━━━ ENTRIES SHOWN

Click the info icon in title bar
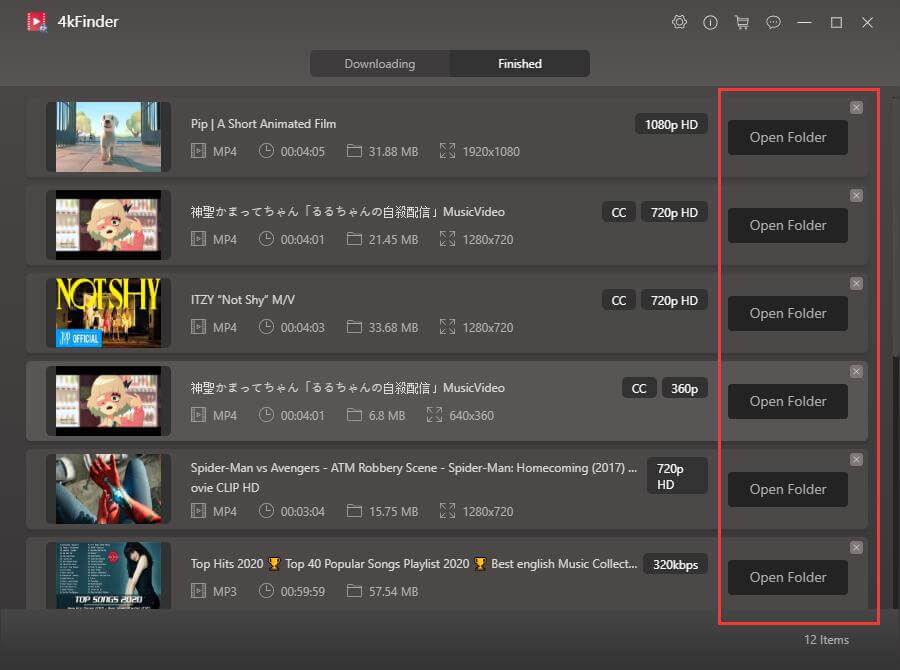[710, 22]
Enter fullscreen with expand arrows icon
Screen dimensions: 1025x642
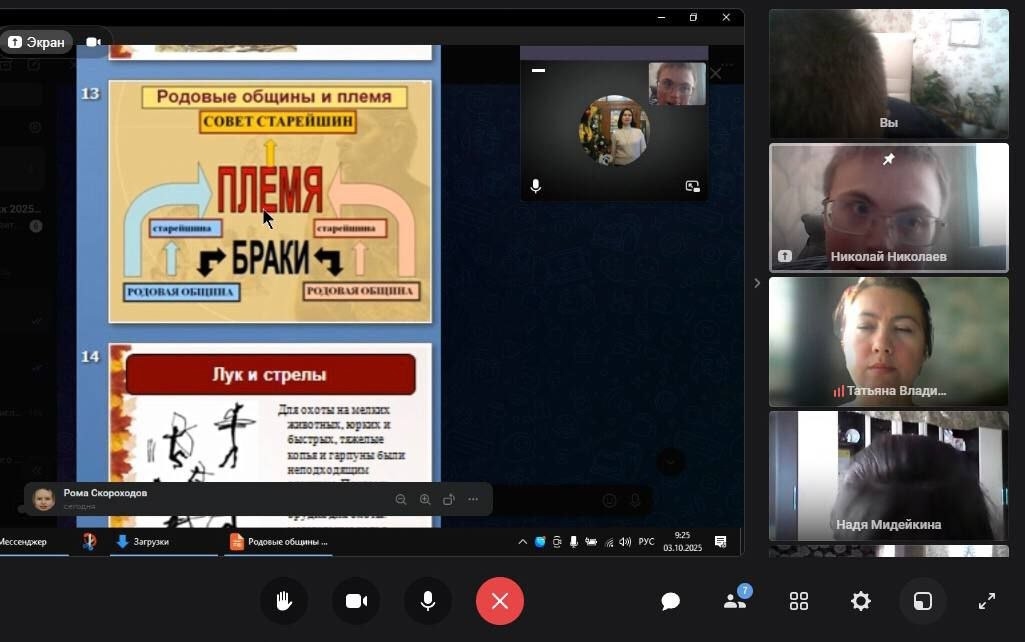pos(986,601)
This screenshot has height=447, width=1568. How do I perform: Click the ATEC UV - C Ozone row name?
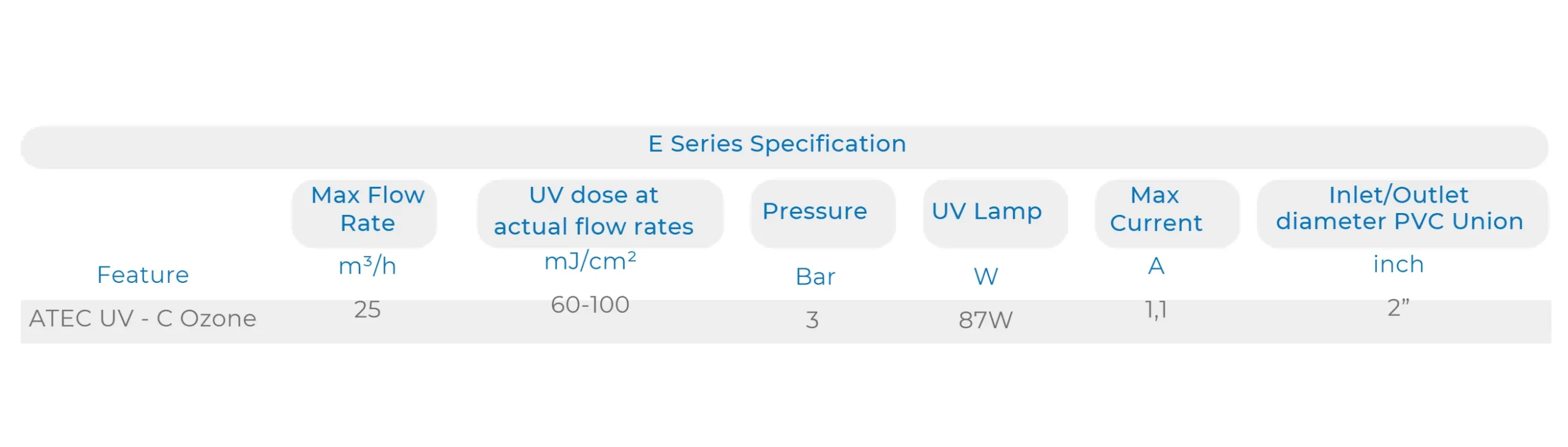pyautogui.click(x=143, y=318)
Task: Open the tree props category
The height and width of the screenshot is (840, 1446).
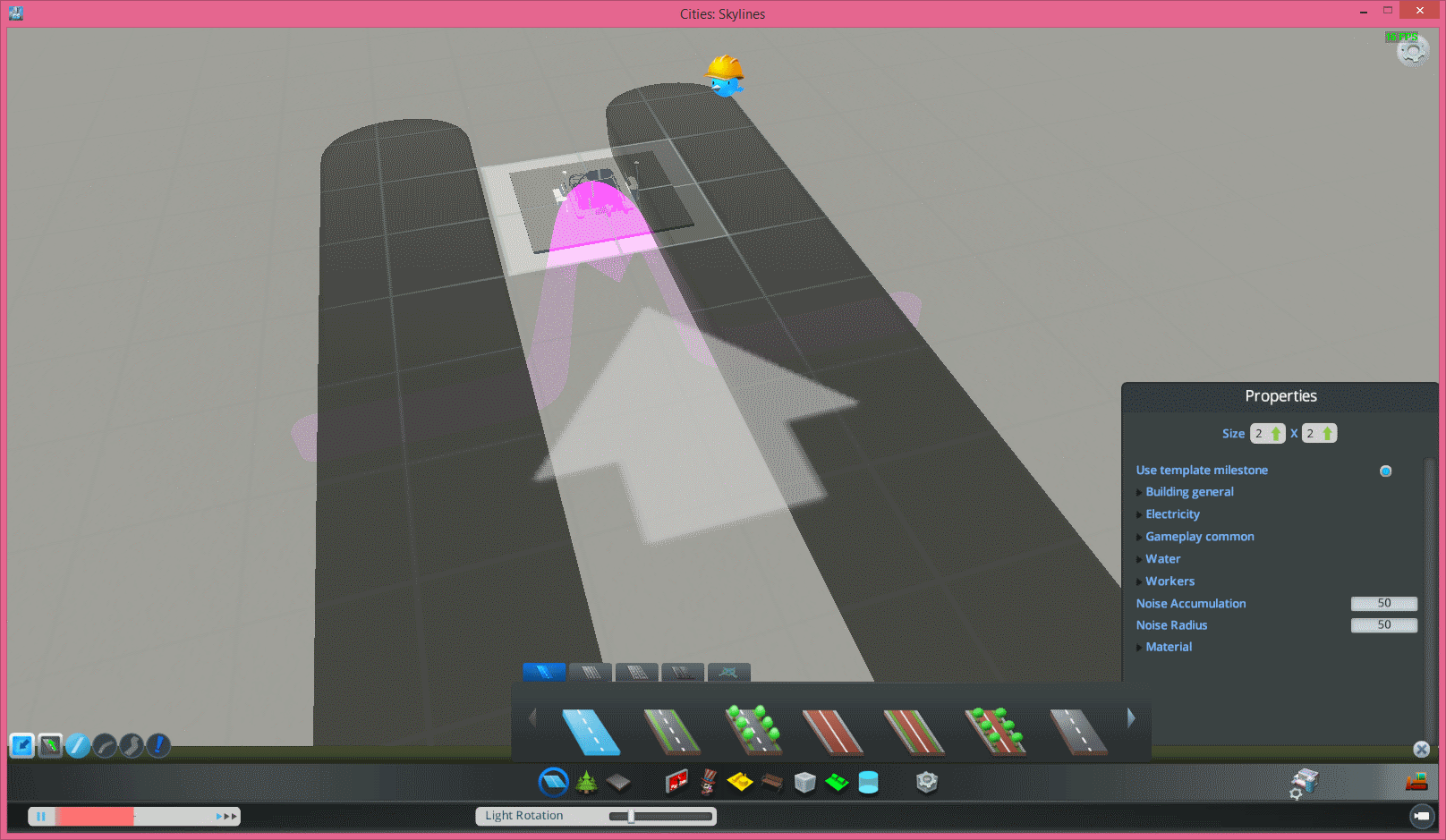Action: click(x=587, y=783)
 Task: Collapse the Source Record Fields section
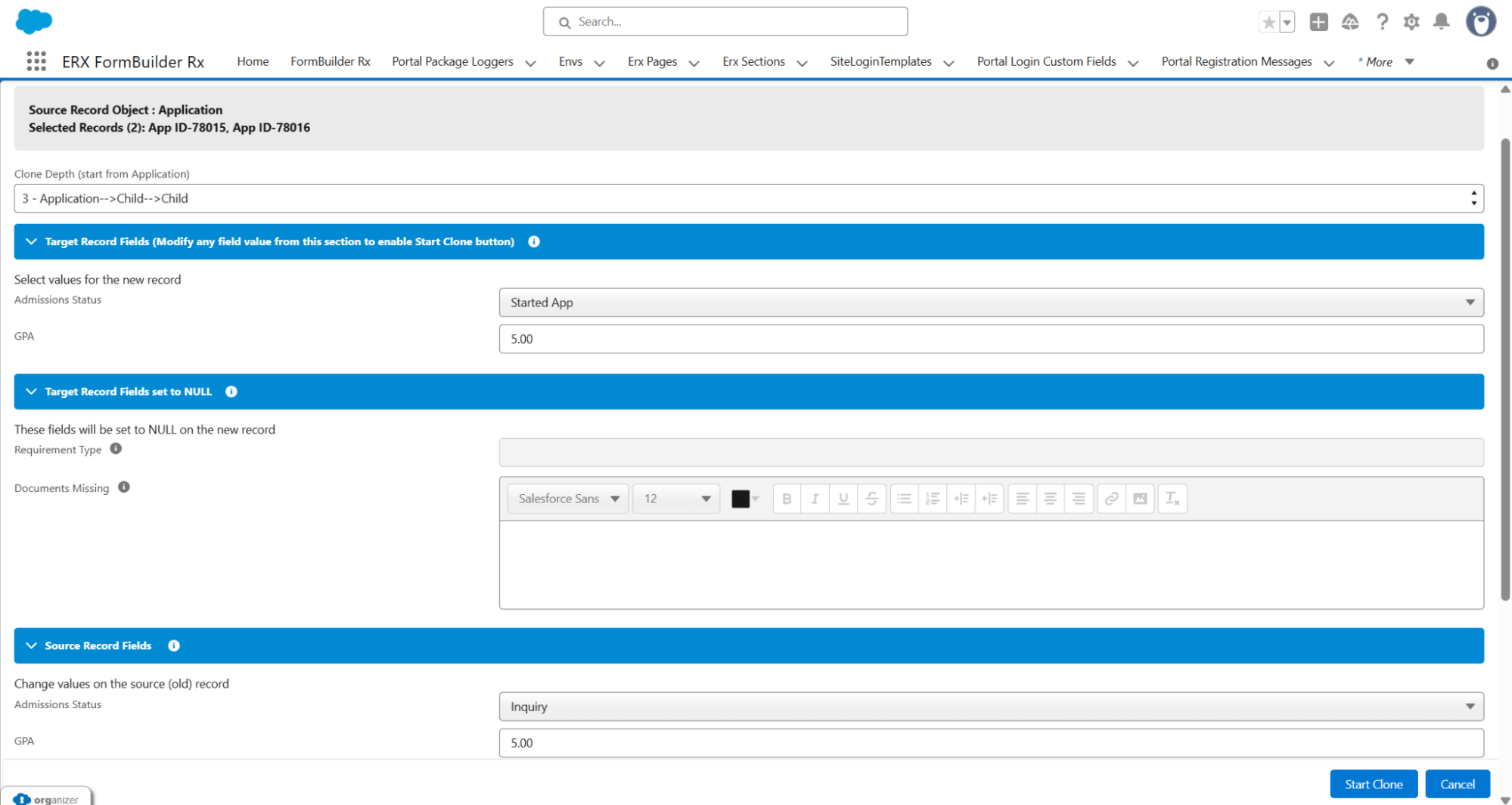click(x=32, y=645)
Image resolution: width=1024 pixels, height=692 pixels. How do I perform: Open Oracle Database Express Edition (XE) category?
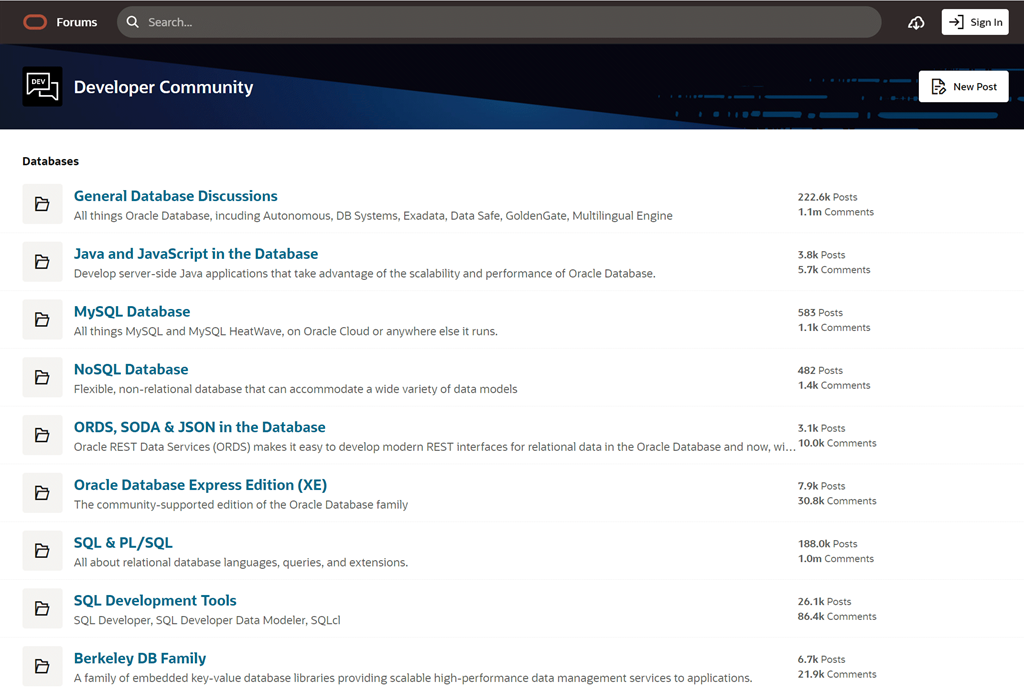(200, 485)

━━━━━━

## PROBLEM DESCRIPTION
Above are records to transcribe exactly; leave their pictures out.

## EXERCISE SOLUTION
Click the info icon in title bar
[710, 22]
Enter fullscreen with expand arrows icon
Screen dimensions: 1025x642
pos(986,601)
This screenshot has height=447, width=1568. How do I perform: Click the ATEC UV - C Ozone row name?
pyautogui.click(x=143, y=318)
Task: Open the tree props category
The height and width of the screenshot is (840, 1446).
Action: click(x=587, y=783)
 Task: Collapse the Source Record Fields section
click(x=32, y=645)
Image resolution: width=1024 pixels, height=692 pixels. How do I perform: Open Oracle Database Express Edition (XE) category?
(200, 485)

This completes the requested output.